Until recently, the HTRC had access to less than a third of the full HathiTrust repository. That all changed this year, and now the HTRC is working with the University of Michigan to enable analysis of the entire 5 billion pages of textual data in the HathiTrust repository.
“This will be the first time that a researcher could analyze, as data, a collection that is equivalent to some of the largest research libraries in the world,” says Robert McDonald, associate dean of libraries at Indiana University.
This poses a new challenge for the HTRC. Most of the texts in the HathiTrust remain under copyright, so one of the chief HTRC goals is to ensure non-consumptive research access to these protected works. This stipulation has led the HTRC to create the Secure HathiTrust Analytics Research Commons (SHARC), a secure framework for researcher access to restricted content.

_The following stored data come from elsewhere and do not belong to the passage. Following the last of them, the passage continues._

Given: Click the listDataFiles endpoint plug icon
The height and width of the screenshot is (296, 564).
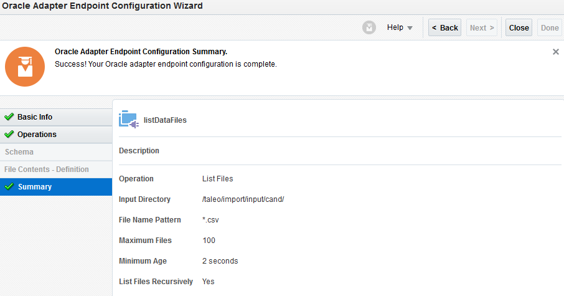Looking at the screenshot, I should tap(128, 120).
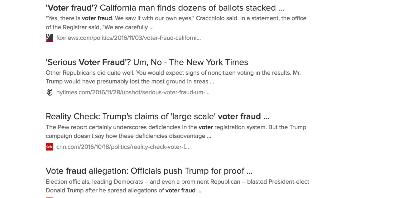
Task: Click the New York Times favicon
Action: point(50,92)
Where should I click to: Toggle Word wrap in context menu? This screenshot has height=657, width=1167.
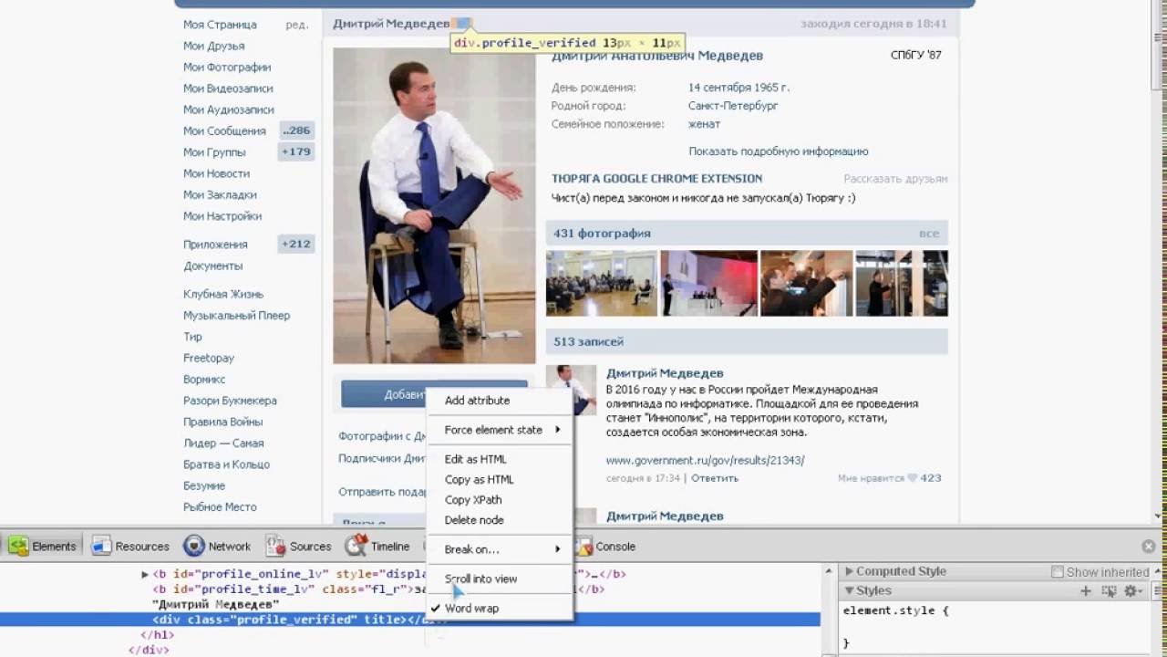471,608
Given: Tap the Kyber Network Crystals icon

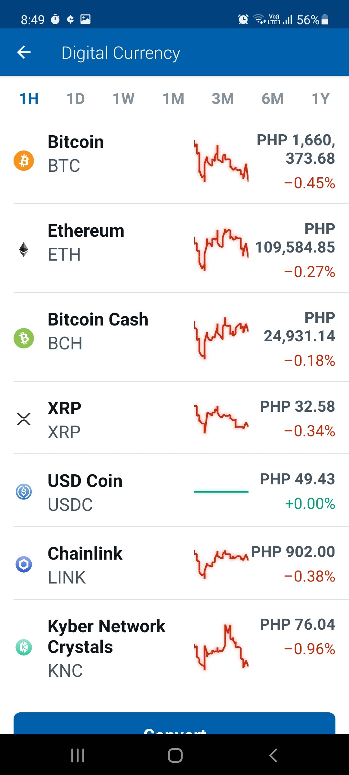Looking at the screenshot, I should 24,647.
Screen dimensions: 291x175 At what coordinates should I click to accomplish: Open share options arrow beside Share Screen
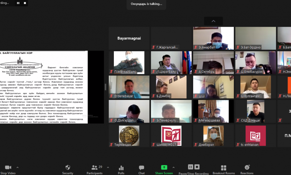pyautogui.click(x=173, y=167)
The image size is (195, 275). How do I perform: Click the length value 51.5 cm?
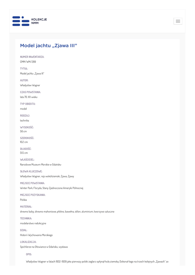point(24,153)
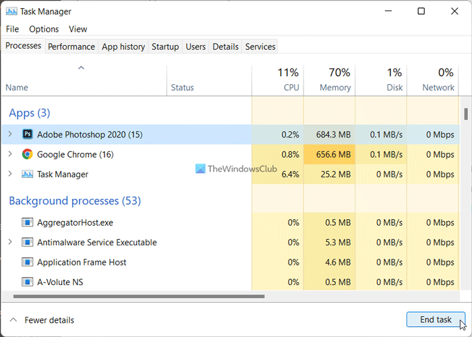The image size is (472, 337).
Task: Open the Options menu
Action: click(x=44, y=29)
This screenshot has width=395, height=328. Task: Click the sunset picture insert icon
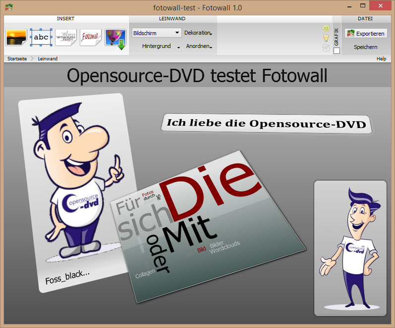click(x=16, y=38)
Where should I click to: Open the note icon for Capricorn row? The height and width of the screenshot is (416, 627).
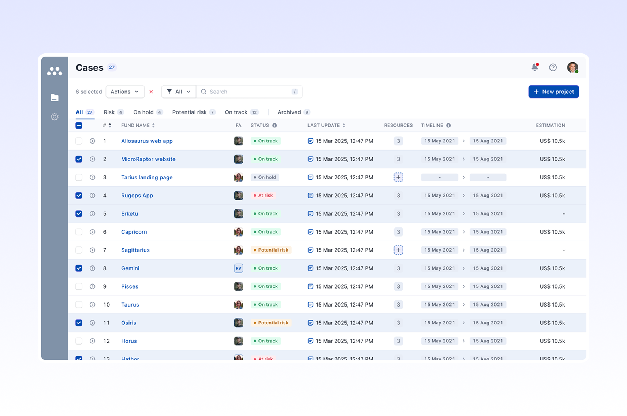pyautogui.click(x=310, y=232)
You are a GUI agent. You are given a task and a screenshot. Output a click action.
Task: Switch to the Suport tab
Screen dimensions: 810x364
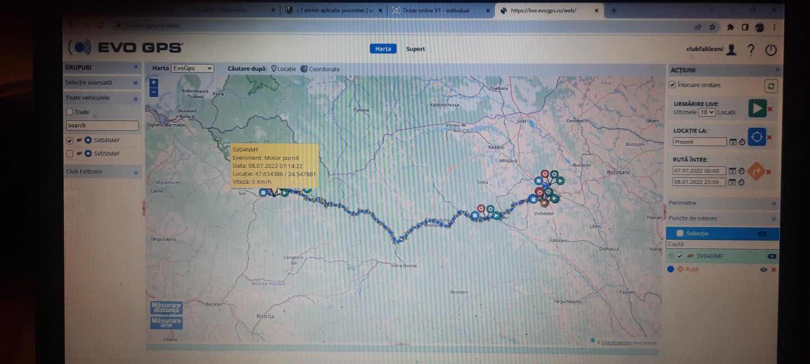[415, 49]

Non-consumptive research is limited to computational analysis, to looking for patterns and key passages without reading the actual text in question. Researchers can query the large data sets within the HTRC framework without violating copyright law.
To preserve scientific access to this data, a distinction is made between human users and proxy, or computational, users. With the security provided by SHARC, users and copyright holders alike are protected from the sting of copyright infringements — intellectual property can’t be reassembled, so it’s impossible to steal.
“We are the research arm of the HathiTrust,” says HTRC co-director J. Stephen Downie. “We provide research services, new ways of archiving these materials, and new ways of discovering what’s in the collection.” In other words, the HTRC does the computational heavy lifting for researchers, offering the software tools and secure cyberinfrastructure needed for high-performance computing (HPC) textual analysis.
For instance, Vernon Burton’s textual analysis of evolving US attitudes toward slavery — illuminating southern and non-southern perspectives as seen through decades of antebellum literature — was only possible with support from the HTRC.
Since he was exploring in excess of one million texts, Burton's task required the advanced computational techniques, algorithms, and XSEDE supercomputing resources the HTRC facilitated. With the HTRC’s assistance, Burton and colleagues even constructed a new tool: Simply by typing in a word, a researcher can see the geographic locations of authors most closely related to the word’s use.
“This work would not have been possible without the HathiTrust and their expertise using the Palmetto and Blue Waters supercomputers. Because of their help, we are rethinking what we thought we knew about the American South,” says Burton, professor of history and director of the Cyberinstitute at Clemson University (US).
Perhaps the main advantage the HTRC brings is the ability to read patterns over a large volume of textual data. Some patterns are just too large to be perceived by a human reader, says Ted Underwood, HTRC researcher at UIUC.
“You can observe a pattern in a single work, or in a single author, but when there’s a pattern only visible when you’re comparing hundreds or thousands of books, an individual reader just can’t see that. With the HTRC, we will see patterns that were invisible before.”